Zulüm Haritası: Gazze’den Suriye’ye, İslam Dünyasına Bir Zillet Tablosu

Zulüm Haritası: Gazze’den Suriye’ye, İslam Dünyasına Bir Zillet Tablosu

“Mazlumun ahı arşı titretir, ama biz hâlâ sükûtun çığlığıyla oyalanıyoruz…”

  1. Gazze: Tükenen Gıdalar, Tükenmeyen Direniş

18 Temmuz 2025 itibarıyla Gazze’de yaşananlar artık sadece bir savaşın değil, bir tür “biyolojik ve psikolojik soykırımın” belgeleridir. Kumla karışmış un artıklarını yerden toplamaya çalışan insanlar bir Hollywood filminden değil, bu ümmetin kalbinden bir sahnedir. Bu tablo bir utançtır: sadece zalimler için değil; aynı zamanda sessiz kalanlar için de…

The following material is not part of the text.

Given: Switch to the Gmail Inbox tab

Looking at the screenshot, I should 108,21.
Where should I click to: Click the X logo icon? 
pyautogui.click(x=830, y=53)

Gazze’deki çocuklar çivili bombalarla delik deşik edilirken, dünyaya demokrasi ihraç ettiğini iddia eden devletler silah, mühimmat ve siyasal destek ihraç etmekle meşguldür. Artık sadece ölümler değil, vicdanlar da kazılmış birer toplu mezara dönüşmektedir.

  1. İsrail’in “Kanlı Koridor”u: Haritaya Çizilen Bir Kıyamet

Golan’dan Fırat’a uzanacak şekilde planlanan Davut Koridoru, sadece askeri değil aynı zamanda teolojik ve eskatolojik bir plandır. Bu plan, hem İsrail’in “vaadedilmiş topraklar” hayalini gerçekleştirmek hem de Türkiye’nin güney hattını kuşatmak üzere sistemli biçimde yürürlüğe sokulmuştur.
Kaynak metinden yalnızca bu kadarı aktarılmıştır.